Title: Re: Camera shake correction
Post by: PeterAit on November 10, 2013, 08:43:21 am
At 12MPx camera shake was less of an issue than for today's 24MPx cameras, where 1/(3-4xfocal length) is often required to produce pin-sharp images.

Are there any viable solutions for eliminating the effects of hand shake blur?  I've tried Topaz Infocus, with mixed results (too easy to generate artefacts), Focus Magic (a bit heavy for my taste), DeBlurMyImage (can't recall why I could not get this to work), Nik Sharpener Pro (OK for small shakes, better than Focus Magic).  I have not tried Adobe CC.

I suspect not, but thought I'd ask what others do.

I am puzzled that you find Focus Magic to be heavy. It has settings that you can preview before applying, and in my experience you can adjust to anywhere from an imperceptible effect all the way to truly weird. You might try experimenting with the angle setting and seeing how that helps.
Title: Re: Camera shake correction
Post by: wmchauncey on November 10, 2013, 10:28:58 am
As an FYI thingy, I use PS CC and have found their "anti-shake sharpening tool" somewhat less than stellar.     ;)
Title: Re: Camera shake correction
Post by: jrp on November 10, 2013, 11:15:14 am
I am puzzled that you find Focus Magic to be heavy. It has settings that you can preview before applying, and in my experience you can adjust to anywhere from an imperceptible effect all the way to truly weird.

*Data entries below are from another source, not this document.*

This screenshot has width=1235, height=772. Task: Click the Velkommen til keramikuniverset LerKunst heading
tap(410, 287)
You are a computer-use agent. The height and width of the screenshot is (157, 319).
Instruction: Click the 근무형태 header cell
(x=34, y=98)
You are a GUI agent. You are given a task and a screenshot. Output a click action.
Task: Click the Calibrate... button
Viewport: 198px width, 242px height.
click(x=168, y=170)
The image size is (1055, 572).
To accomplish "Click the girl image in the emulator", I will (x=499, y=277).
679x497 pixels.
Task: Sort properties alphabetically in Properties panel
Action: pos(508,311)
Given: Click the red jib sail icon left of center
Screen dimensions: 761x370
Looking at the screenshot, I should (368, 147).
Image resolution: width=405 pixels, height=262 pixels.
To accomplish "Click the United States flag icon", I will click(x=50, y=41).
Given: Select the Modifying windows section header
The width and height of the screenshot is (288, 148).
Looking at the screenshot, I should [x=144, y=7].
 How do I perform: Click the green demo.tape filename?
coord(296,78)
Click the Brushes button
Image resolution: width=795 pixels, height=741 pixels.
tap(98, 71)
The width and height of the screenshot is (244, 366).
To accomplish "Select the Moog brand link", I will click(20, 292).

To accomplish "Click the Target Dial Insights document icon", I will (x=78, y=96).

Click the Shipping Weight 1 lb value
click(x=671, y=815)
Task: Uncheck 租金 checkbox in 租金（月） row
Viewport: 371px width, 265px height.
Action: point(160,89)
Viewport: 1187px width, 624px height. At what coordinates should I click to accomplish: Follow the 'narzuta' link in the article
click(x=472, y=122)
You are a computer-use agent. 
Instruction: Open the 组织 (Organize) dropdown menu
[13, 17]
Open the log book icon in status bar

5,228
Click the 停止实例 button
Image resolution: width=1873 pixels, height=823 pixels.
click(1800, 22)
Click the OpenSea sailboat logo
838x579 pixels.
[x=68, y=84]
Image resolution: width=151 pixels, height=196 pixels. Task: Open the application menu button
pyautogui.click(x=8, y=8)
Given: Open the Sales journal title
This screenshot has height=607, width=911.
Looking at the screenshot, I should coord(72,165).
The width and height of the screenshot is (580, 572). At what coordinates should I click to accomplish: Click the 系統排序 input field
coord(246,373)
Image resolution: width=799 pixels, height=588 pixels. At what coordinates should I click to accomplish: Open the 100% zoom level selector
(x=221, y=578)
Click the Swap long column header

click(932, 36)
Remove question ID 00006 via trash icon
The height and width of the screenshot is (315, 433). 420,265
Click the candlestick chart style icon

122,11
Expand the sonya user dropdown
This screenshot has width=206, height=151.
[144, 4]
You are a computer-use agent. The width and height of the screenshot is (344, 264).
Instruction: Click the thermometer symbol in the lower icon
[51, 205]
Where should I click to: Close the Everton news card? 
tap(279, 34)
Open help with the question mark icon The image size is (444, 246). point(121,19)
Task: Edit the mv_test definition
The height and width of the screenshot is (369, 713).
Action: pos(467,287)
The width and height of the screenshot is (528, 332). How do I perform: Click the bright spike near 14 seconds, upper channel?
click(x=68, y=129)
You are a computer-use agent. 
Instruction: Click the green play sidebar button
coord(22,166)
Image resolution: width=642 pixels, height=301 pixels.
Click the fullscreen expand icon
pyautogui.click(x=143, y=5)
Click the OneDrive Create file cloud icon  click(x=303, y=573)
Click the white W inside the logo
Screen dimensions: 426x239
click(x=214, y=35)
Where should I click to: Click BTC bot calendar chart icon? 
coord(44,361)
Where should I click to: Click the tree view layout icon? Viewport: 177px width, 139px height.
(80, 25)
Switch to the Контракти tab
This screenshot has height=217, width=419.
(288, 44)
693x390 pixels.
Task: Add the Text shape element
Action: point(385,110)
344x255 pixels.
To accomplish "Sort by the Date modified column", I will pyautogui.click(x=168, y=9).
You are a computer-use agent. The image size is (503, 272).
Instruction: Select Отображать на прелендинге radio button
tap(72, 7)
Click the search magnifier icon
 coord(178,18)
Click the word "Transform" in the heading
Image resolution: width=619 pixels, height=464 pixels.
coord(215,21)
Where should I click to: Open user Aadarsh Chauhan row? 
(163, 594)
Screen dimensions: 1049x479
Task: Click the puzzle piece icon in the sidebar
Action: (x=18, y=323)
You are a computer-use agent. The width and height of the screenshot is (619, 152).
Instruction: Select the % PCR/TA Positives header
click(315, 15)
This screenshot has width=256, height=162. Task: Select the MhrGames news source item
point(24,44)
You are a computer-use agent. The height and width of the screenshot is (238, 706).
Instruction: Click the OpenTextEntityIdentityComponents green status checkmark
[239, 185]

You might try experimenting with the angle setting and seeing how that helps.

I will give it another go.  I am trying Piccure and find that it over accentuates blacks, which is what I remember seeing with focus magic. In the case of Piccure it even manages to create black halos in some areas.

I suspect that these filters are optimized for car number plates and the like, where there is contrasty, sharp detail in the original that they seek to recover. Anything organic seems to be too hard to do with current technology.  Perhaps the best that can be done is to apply the likes of Nik Sharpener to give an impression of sharpness in such cases, rather than hoping to get the real thing back.

Another issue is the accentuating of noise. I am experimenting with DXO 9's PRIME, which is vg, before feeding these anti-shakers. It seems to give better results.
Title: Re: Camera shake correction
Post by: artobest on November 18, 2013, 08:45:48 am
If the blacks are overemphasised (I find that as well) you can sharpen on a layer and apply a custom split blend at the shadow end.
Title: Re: Camera shake correction
Post by: hjulenissen on November 18, 2013, 09:39:31 am
In this day of (presumably) cheap and (hopefully) accurate sensors in every smartphone, I am kind of surprised that no camera manufacturer include the hw/sw to log camera movement during an exposure. If sub pixel camera shift/rotation along the image plane was known, it should be a lot easier to do deconvolution/super-resolution (even in-camera). Lens/sensor stabilisation might have more potential, but this comes at significant hardware cost, and there are still excellent lenses out there without IS.